Document:
⁂

Tuesday, 9 December 2008

Kéchiche remporte la mise


Comme chaque année le premier samedi du mois de Décembre se tient la cérémonie des prix du cinéma européen dirigée par le cinéaste allemand Wim Wenders. Cette année la soirée des oscars européens a choisi Copenhague, pour scène. Plus 1500 professionnel européens se sont rendus samedi dernier à la capitale danoise pour élire leurs meilleurs de l’année. 2008 aura connu, en effet, le succès incontestable de Gomorrah de l’italien Matteo Garrone. Il aura été meilleur en tout ou presque : film de l’année, réalisateur, scénario, image, interprétation masculine et musique. L’autre grand succès de l’année mais aussi de la soirée aura été La Graine et le mulet de Abdellatif Kechiche qui remporte le prix de la critique internationale.

⁂

Exercice proposé 1: Placez dans une liste JSON de chaînes les lignes des données ci-dessous, de celle qui contient "Given: Pick the rearmost rack in the left row" à celle qui contient "(x=91, y=77)", à raison d'une chaîne par ligne et sans les lignes vides.

Données fournies:
⁂

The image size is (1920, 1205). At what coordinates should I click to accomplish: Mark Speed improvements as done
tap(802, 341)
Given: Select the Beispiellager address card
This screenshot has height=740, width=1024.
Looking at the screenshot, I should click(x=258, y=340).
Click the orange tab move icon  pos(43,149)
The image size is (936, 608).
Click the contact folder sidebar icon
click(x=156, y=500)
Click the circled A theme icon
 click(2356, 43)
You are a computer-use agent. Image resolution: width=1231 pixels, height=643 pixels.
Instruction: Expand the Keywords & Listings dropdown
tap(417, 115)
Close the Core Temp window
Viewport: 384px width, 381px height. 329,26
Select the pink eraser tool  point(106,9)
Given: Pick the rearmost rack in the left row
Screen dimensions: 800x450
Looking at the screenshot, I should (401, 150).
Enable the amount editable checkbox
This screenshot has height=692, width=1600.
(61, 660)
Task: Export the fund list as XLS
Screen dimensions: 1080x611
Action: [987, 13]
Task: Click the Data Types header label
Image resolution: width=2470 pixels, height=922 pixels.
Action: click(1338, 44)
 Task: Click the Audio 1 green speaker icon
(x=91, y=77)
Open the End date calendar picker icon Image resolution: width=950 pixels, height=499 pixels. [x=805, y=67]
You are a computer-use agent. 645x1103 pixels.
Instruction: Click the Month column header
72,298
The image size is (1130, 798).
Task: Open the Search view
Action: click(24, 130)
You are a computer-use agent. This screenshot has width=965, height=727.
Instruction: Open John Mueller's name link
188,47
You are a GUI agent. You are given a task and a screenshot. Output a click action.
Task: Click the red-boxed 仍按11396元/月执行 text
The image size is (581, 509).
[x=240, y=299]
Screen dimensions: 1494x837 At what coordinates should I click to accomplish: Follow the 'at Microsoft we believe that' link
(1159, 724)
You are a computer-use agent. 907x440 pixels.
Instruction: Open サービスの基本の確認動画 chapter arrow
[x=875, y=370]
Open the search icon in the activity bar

⁂

Exercice proposé 2: Selon l'article sur les prix du cinéma européen, dans quelles catégories Gomorrah a-t-il été primé ?

Réponse 1:
[
  "Given: Pick the rearmost rack in the left row",
  "Screen dimensions: 800x450",
  "Looking at the screenshot, I should (401, 150).",
  "Enable the amount editable checkbox",
  "This screenshot has height=692, width=1600.",
  "(61, 660)",
  "Task: Export the fund list as XLS",
  "Screen dimensions: 1080x611",
  "Action: [987, 13]",
  "Task: Click the Data Types header label",
  "Image resolution: width=2470 pixels, height=922 pixels.",
  "Action: click(1338, 44)",
  " Task: Click the Audio 1 green speaker icon",
  "(x=91, y=77)"
]

Réponse 2:
- film de l'année
- réalisateur
- scénario
- image
- interprétation masculine
- musique